[BRIEF]
Write the entries below out again exactly, but skip the pictures.

[AVAILABLE DATA]
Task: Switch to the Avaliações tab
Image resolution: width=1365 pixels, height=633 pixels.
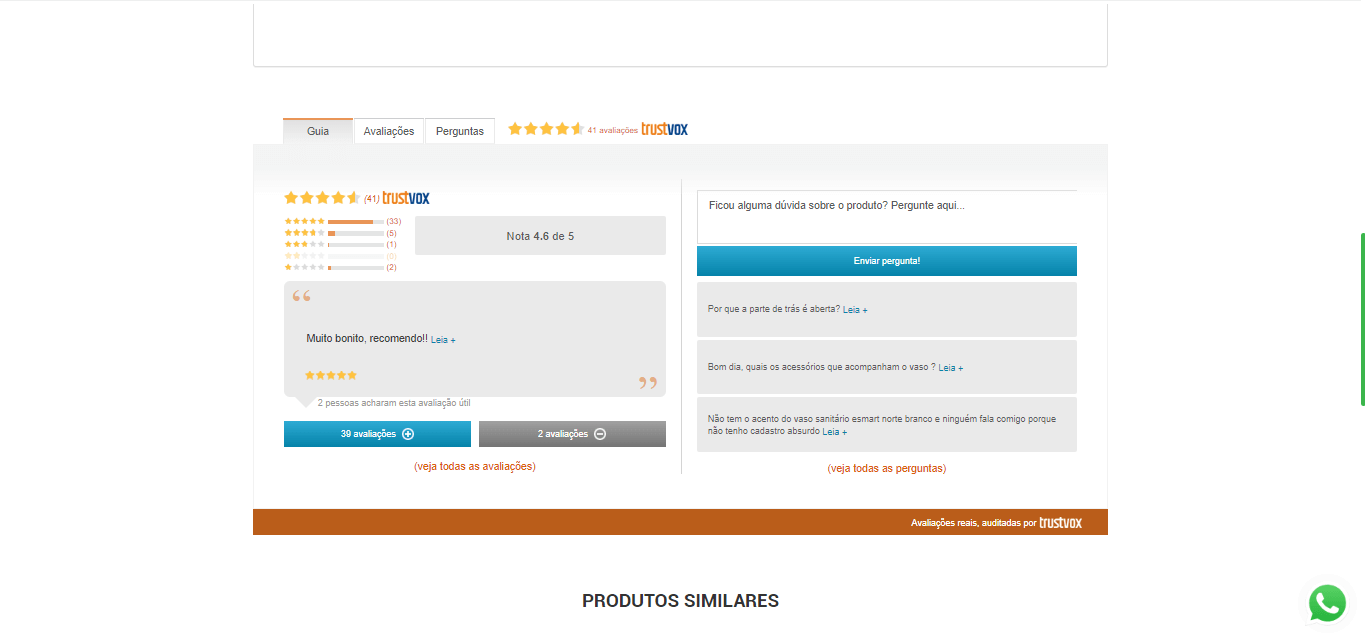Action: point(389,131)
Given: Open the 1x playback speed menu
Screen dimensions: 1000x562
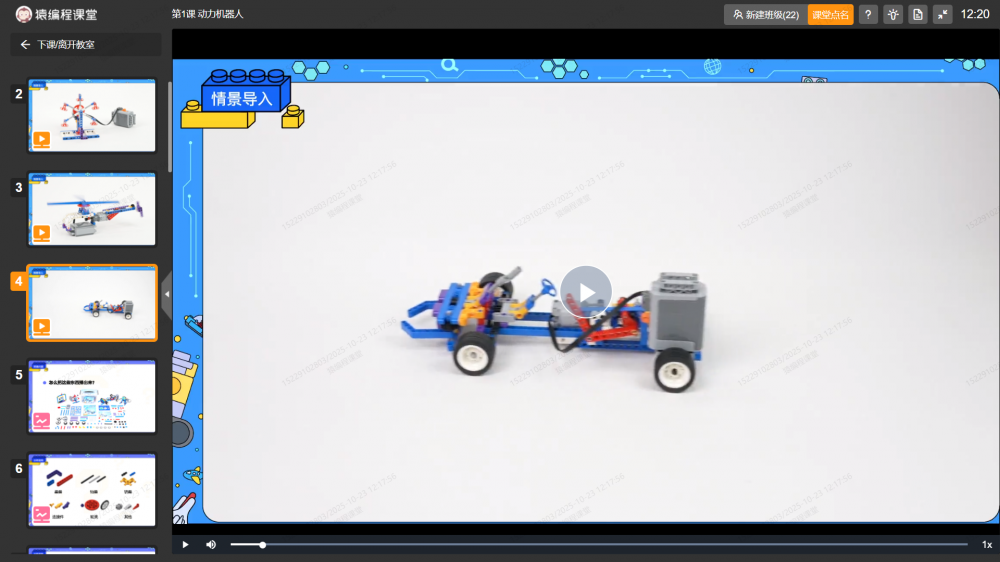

[TASK RESPONSE]
Task: Switch to the Avaliações tab
Image resolution: width=1365 pixels, height=633 pixels.
Action: point(389,131)
Given: Open the 1x playback speed menu
Screen dimensions: 1000x562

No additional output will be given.